The n8n-mcp server prior to version 2.51.3 contained a vulnerability (CWE-201) where the workflow telemetry sanitizer failed to fully remove sensitive information embedded in HTTP-Request-style node parameters before sending telemetry data. This caused partial fragments of sensitive URL parameters, including customer or tenant identifiers and short secrets in query strings, to be included in telemetry sent to the anonymous backend. This behavior violates the privacy boundary defined in the project's PRIVACY.md documentation. The vulnerability is addressed by updating to version 2.51.3, which corrects the telemetry sanitizer to prevent sensitive data leakage.

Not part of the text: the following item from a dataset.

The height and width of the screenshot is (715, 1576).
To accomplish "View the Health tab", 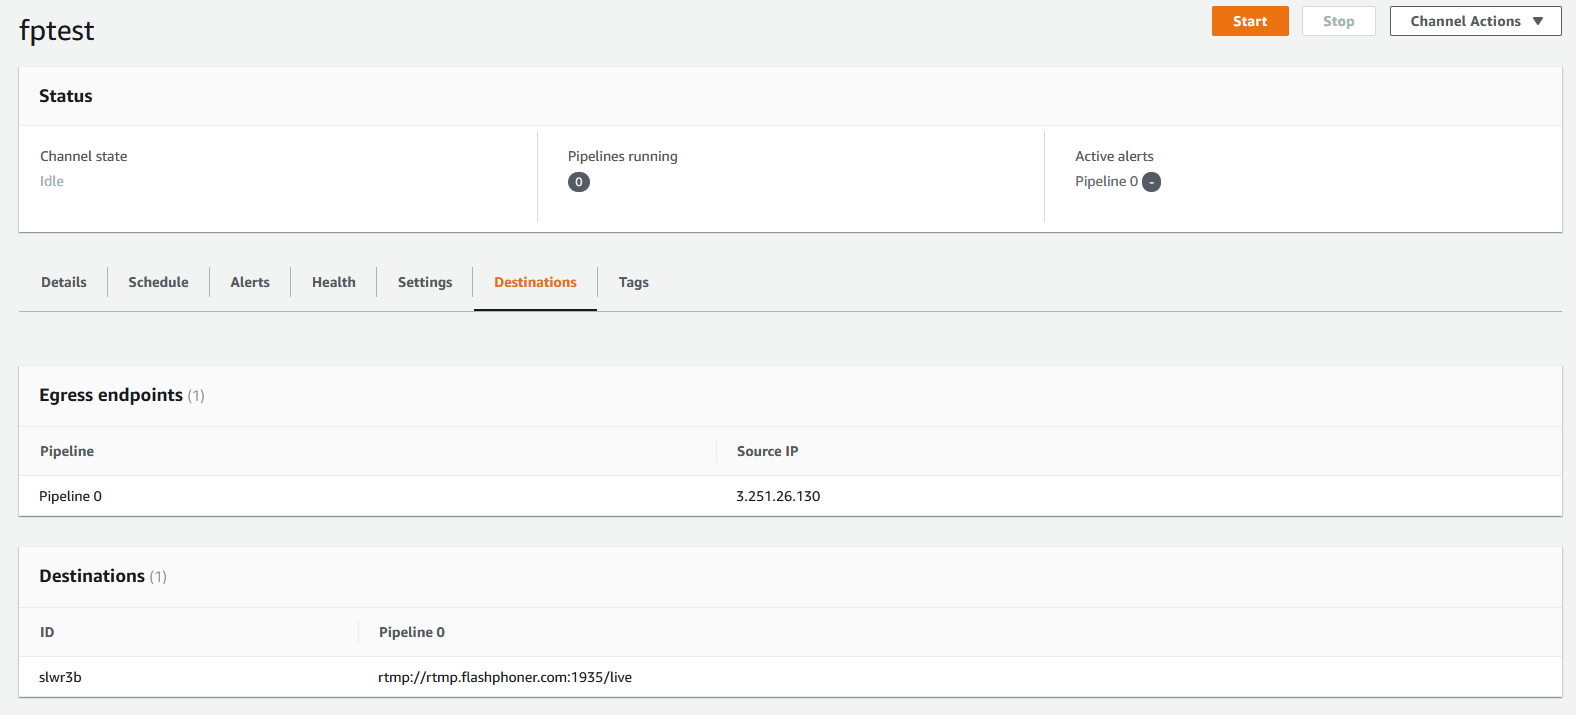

Sensitive information such as customer or tenant identifiers and short secrets embedded in URL parameters could be inadvertently included in telemetry data sent to the anonymous backend. This could lead to unintended exposure of sensitive data outside the intended collection boundary. There is no indication of impact on data integrity or availability, and no known exploits in the wild have been reported.

Upgrade n8n-mcp to version 2.51.3 or later, where the telemetry sanitizer properly removes sensitive URL parameter fragments before sending telemetry data. Patch status is confirmed by the vendor advisory stating the issue is fixed in 2.51.3. No additional mitigation steps are indicated.